** Opening Provided records block **

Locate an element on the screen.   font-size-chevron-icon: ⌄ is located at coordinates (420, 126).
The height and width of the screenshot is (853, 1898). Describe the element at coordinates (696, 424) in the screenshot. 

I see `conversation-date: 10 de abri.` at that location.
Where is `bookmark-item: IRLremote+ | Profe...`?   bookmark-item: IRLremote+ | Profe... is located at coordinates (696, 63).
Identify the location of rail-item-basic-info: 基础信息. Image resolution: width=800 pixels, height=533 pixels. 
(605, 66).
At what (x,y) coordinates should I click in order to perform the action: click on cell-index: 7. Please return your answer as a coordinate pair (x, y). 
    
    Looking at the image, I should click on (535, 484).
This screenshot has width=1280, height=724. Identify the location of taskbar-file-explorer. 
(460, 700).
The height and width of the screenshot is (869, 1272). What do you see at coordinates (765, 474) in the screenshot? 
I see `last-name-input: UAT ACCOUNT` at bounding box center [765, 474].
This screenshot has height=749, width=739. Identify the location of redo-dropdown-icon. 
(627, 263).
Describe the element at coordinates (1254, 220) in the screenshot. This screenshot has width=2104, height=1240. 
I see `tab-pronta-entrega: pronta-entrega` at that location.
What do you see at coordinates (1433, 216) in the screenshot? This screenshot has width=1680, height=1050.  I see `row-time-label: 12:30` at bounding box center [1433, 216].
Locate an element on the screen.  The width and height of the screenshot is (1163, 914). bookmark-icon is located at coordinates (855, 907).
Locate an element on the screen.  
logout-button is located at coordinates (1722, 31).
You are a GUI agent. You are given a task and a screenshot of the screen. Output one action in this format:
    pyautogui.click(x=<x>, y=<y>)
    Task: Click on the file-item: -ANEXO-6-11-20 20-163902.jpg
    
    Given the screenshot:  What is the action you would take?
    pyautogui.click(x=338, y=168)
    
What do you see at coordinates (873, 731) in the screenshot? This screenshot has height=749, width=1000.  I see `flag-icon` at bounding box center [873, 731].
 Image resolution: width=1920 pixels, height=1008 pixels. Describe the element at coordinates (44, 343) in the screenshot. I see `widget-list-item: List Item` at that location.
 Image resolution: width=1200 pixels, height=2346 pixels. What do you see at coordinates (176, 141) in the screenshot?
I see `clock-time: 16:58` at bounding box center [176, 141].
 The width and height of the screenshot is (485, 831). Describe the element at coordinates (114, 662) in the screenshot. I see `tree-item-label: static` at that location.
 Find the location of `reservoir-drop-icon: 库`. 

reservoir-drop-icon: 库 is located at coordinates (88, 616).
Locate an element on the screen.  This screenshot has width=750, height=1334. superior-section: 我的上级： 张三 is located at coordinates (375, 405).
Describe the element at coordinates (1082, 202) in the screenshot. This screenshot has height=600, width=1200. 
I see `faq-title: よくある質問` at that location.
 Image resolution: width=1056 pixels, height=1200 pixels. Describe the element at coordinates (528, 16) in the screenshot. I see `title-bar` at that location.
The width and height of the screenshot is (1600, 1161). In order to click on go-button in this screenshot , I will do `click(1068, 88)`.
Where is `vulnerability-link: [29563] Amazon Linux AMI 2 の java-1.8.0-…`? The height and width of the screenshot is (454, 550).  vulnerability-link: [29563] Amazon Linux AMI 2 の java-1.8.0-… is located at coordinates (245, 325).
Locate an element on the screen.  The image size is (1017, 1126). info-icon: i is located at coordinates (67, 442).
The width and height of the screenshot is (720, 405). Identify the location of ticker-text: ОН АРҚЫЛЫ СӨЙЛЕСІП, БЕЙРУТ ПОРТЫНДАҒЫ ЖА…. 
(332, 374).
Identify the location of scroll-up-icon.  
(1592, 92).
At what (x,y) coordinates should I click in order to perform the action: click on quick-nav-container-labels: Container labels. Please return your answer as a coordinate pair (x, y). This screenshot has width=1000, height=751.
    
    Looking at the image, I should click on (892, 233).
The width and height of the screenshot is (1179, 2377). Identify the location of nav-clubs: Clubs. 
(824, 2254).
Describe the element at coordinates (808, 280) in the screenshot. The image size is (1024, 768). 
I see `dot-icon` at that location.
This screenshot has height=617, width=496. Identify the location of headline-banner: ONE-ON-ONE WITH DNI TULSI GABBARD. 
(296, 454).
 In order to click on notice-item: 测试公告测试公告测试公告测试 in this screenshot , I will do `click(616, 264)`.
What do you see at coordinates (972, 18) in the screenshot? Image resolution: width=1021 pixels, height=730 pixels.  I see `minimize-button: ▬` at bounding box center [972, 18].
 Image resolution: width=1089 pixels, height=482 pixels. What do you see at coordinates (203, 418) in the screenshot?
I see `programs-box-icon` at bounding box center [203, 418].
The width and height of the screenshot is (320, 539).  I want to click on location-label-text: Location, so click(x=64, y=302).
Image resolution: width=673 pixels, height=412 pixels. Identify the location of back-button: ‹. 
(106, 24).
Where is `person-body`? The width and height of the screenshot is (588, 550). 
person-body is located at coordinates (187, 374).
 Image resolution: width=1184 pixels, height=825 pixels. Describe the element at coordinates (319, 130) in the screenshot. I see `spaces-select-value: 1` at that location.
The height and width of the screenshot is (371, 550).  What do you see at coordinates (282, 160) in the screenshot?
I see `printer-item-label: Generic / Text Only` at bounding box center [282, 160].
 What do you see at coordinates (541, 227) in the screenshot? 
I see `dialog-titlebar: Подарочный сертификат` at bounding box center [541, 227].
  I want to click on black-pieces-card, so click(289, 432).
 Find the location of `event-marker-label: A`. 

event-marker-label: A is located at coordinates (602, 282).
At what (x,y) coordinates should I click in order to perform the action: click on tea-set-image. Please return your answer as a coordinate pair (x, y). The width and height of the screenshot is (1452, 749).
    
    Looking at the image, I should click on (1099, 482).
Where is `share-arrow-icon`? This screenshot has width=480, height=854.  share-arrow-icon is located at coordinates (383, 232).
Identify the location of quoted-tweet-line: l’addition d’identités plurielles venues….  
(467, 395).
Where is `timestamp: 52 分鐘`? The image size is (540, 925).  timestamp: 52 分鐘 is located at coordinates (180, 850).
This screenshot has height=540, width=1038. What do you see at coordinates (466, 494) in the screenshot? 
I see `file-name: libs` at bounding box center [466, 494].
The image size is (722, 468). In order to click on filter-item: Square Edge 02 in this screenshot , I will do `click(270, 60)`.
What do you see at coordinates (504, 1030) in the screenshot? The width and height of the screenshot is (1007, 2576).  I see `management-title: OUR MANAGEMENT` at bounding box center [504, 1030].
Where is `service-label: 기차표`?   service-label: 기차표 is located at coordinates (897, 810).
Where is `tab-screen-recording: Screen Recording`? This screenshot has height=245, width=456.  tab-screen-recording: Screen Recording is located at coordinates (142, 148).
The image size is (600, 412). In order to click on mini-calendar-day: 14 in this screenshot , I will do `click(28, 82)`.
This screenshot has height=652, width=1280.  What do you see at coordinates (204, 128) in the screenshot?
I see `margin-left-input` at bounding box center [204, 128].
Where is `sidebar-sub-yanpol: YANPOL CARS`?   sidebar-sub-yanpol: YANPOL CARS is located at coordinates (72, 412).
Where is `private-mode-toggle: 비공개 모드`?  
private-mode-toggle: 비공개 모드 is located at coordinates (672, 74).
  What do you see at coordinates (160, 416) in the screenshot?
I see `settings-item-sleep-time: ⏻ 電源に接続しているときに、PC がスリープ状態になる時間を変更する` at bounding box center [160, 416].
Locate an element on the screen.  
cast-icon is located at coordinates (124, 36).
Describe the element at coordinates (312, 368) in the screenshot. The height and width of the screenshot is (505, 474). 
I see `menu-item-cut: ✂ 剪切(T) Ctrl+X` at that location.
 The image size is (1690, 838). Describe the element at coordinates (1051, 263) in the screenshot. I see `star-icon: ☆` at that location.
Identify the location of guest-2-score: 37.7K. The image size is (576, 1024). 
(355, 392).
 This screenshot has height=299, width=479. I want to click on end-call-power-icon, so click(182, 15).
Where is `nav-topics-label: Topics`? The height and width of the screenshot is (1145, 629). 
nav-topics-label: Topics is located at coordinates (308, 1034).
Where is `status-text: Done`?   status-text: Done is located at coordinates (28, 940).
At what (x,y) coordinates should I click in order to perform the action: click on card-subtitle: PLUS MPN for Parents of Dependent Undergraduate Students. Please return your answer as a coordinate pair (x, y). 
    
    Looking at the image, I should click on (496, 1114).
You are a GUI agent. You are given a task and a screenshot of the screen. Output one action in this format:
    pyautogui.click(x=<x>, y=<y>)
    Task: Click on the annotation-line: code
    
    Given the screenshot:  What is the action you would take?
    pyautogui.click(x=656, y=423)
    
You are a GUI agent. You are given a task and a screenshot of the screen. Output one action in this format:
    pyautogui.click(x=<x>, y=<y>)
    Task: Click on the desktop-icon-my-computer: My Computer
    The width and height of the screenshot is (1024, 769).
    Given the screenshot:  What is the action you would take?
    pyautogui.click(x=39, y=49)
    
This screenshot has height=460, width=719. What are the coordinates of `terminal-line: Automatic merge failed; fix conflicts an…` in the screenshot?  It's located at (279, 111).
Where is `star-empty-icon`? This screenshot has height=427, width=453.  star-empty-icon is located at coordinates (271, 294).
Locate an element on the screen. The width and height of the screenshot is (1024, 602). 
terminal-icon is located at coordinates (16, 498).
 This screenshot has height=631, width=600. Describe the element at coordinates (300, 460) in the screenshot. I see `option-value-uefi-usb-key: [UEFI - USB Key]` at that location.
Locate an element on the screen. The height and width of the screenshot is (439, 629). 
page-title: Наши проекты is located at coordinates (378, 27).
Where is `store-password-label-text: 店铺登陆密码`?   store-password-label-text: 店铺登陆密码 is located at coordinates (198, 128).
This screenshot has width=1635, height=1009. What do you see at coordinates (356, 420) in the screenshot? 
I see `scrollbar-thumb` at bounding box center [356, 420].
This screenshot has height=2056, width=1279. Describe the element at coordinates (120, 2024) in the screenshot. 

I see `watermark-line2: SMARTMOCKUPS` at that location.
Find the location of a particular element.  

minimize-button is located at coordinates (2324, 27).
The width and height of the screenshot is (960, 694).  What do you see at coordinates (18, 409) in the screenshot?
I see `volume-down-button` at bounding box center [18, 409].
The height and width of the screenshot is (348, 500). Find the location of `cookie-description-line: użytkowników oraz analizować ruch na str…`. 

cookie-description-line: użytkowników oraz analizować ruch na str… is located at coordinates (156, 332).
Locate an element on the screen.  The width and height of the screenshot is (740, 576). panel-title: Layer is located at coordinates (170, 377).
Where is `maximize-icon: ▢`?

** Closing Provided records block **

• Problem: Copy out the entries exactly, starting at the line containing "This screenshot has height=2056, width=1279." and continuing through the end of the entries, both included.

• Answer to the exercise:
This screenshot has height=2056, width=1279. Describe the element at coordinates (120, 2024) in the screenshot. 

I see `watermark-line2: SMARTMOCKUPS` at that location.
Find the location of a particular element.  

minimize-button is located at coordinates (2324, 27).
The width and height of the screenshot is (960, 694).  What do you see at coordinates (18, 409) in the screenshot?
I see `volume-down-button` at bounding box center [18, 409].
The height and width of the screenshot is (348, 500). Find the location of `cookie-description-line: użytkowników oraz analizować ruch na str…`. 

cookie-description-line: użytkowników oraz analizować ruch na str… is located at coordinates (156, 332).
Locate an element on the screen.  The width and height of the screenshot is (740, 576). panel-title: Layer is located at coordinates (170, 377).
Where is `maximize-icon: ▢`?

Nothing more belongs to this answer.